[Collected data entries]
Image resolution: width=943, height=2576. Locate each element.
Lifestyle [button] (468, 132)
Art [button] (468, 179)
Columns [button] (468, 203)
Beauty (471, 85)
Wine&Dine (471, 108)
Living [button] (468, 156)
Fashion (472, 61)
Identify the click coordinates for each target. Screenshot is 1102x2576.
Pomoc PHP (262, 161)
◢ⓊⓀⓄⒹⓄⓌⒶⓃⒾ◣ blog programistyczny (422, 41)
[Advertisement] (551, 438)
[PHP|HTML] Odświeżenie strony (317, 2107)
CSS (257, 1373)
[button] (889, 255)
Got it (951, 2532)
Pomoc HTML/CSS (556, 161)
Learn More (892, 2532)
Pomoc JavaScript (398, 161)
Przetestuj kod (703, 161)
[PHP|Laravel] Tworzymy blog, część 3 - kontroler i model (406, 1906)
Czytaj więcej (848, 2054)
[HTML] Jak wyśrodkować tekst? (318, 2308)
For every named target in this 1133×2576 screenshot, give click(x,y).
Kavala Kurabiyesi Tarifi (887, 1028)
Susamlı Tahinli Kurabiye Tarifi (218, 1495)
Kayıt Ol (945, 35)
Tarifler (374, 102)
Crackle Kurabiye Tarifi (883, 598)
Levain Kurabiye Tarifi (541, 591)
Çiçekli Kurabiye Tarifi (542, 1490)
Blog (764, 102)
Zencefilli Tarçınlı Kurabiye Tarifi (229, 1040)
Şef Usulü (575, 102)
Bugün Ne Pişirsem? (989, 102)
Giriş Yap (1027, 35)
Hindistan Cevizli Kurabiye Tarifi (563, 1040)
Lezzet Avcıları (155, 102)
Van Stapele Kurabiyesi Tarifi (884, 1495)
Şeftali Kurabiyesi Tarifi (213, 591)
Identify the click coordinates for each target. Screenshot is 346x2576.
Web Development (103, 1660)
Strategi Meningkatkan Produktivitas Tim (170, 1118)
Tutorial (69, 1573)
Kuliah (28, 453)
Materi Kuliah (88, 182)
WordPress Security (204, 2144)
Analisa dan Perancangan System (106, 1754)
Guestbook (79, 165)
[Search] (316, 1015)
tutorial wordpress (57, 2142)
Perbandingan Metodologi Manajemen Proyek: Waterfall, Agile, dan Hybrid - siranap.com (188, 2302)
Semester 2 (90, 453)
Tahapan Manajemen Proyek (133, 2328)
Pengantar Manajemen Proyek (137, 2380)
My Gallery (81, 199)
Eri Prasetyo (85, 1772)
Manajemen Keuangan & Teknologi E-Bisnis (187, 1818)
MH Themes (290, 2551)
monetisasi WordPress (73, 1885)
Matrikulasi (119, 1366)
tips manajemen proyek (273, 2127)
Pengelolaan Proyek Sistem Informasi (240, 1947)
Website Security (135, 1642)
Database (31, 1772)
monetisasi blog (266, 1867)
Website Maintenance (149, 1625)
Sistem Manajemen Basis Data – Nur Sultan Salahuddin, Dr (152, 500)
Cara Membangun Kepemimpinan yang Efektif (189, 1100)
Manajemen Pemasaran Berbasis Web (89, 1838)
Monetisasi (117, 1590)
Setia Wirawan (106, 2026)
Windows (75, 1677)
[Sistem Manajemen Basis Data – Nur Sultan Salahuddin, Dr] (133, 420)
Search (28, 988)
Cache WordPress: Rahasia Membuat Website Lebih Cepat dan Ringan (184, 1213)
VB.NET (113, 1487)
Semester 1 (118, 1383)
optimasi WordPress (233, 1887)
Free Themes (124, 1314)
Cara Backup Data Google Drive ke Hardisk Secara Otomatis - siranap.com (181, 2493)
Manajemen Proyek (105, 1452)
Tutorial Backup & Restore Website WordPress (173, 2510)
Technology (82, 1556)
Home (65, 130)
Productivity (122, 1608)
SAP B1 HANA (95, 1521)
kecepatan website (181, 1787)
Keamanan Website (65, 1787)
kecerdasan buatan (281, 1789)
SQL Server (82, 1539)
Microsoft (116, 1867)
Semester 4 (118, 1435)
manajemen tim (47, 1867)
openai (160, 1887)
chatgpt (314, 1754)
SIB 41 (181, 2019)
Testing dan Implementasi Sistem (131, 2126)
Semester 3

--- TASK DIRECTIONS ---
Repeat the data in its entirety, word for word.

--- ANSWER TO THIS TASK ---
Image resolution: width=943, height=2576. Locate each element.
Lifestyle [button] (468, 132)
Art [button] (468, 179)
Columns [button] (468, 203)
Beauty (471, 85)
Wine&Dine (471, 108)
Living [button] (468, 156)
Fashion (472, 61)
Identify the click coordinates for each target. Screenshot is 1102x2576.
Pomoc PHP (262, 161)
◢ⓊⓀⓄⒹⓄⓌⒶⓃⒾ◣ blog programistyczny (422, 41)
[Advertisement] (551, 438)
[PHP|HTML] Odświeżenie strony (317, 2107)
CSS (257, 1373)
[button] (889, 255)
Got it (951, 2532)
Pomoc HTML/CSS (556, 161)
Learn More (892, 2532)
Pomoc JavaScript (398, 161)
Przetestuj kod (703, 161)
[PHP|Laravel] Tworzymy blog, część 3 - kontroler i model (406, 1906)
Czytaj więcej (848, 2054)
[HTML] Jak wyśrodkować tekst? (318, 2308)
For every named target in this 1133×2576 screenshot, give click(x,y).
Kavala Kurabiyesi Tarifi (887, 1028)
Susamlı Tahinli Kurabiye Tarifi (218, 1495)
Kayıt Ol (945, 35)
Tarifler (374, 102)
Crackle Kurabiye Tarifi (883, 598)
Levain Kurabiye Tarifi (541, 591)
Çiçekli Kurabiye Tarifi (542, 1490)
Blog (764, 102)
Zencefilli Tarçınlı Kurabiye Tarifi (229, 1040)
Şef Usulü (575, 102)
Bugün Ne Pişirsem? (989, 102)
Giriş Yap (1027, 35)
Hindistan Cevizli Kurabiye Tarifi (563, 1040)
Lezzet Avcıları (155, 102)
Van Stapele Kurabiyesi Tarifi (884, 1495)
Şeftali Kurabiyesi Tarifi (213, 591)
Identify the click coordinates for each target. Screenshot is 346x2576.
Web Development (103, 1660)
Strategi Meningkatkan Produktivitas Tim (170, 1118)
Tutorial (69, 1573)
Kuliah (28, 453)
Materi Kuliah (88, 182)
WordPress Security (204, 2144)
Analisa dan Perancangan System (106, 1754)
Guestbook (79, 165)
[Search] (316, 1015)
tutorial wordpress (57, 2142)
Perbandingan Metodologi Manajemen Proyek: Waterfall, Agile, dan Hybrid - siranap.com (188, 2302)
Semester 2 (90, 453)
Tahapan Manajemen Proyek (133, 2328)
Pengantar Manajemen Proyek (137, 2380)
My Gallery (81, 199)
Eri Prasetyo (85, 1772)
Manajemen Keuangan & Teknologi E-Bisnis (187, 1818)
MH Themes (290, 2551)
monetisasi WordPress (73, 1885)
Matrikulasi (119, 1366)
tips manajemen proyek (273, 2127)
Pengelolaan Proyek Sistem Informasi (240, 1947)
Website Security (135, 1642)
Database (31, 1772)
monetisasi blog (266, 1867)
Website Maintenance (149, 1625)
Sistem Manajemen Basis Data – Nur Sultan Salahuddin, Dr (152, 500)
Cara Membangun Kepemimpinan yang Efektif (189, 1100)
Manajemen Pemasaran Berbasis Web (89, 1838)
Monetisasi (117, 1590)
Setia Wirawan (106, 2026)
Windows (75, 1677)
[Sistem Manajemen Basis Data – Nur Sultan Salahuddin, Dr] (133, 420)
Search (28, 988)
Cache WordPress: Rahasia Membuat Website Lebih Cepat dan Ringan (184, 1213)
VB.NET (113, 1487)
Semester 1 (118, 1383)
optimasi WordPress (233, 1887)
Free Themes (124, 1314)
Cara Backup Data Google Drive ke Hardisk Secara Otomatis - siranap.com (181, 2493)
Manajemen Proyek (105, 1452)
Tutorial Backup & Restore Website WordPress (173, 2510)
Technology (82, 1556)
Home (65, 130)
Productivity (122, 1608)
SAP B1 HANA (95, 1521)
kecepatan website (181, 1787)
Keamanan Website (65, 1787)
kecerdasan buatan (281, 1789)
SQL Server (82, 1539)
Microsoft (116, 1867)
Semester 4 (118, 1435)
manajemen tim (47, 1867)
openai (160, 1887)
chatgpt (314, 1754)
SIB 41 (181, 2019)
Testing dan Implementasi Sistem (131, 2126)
Semester 3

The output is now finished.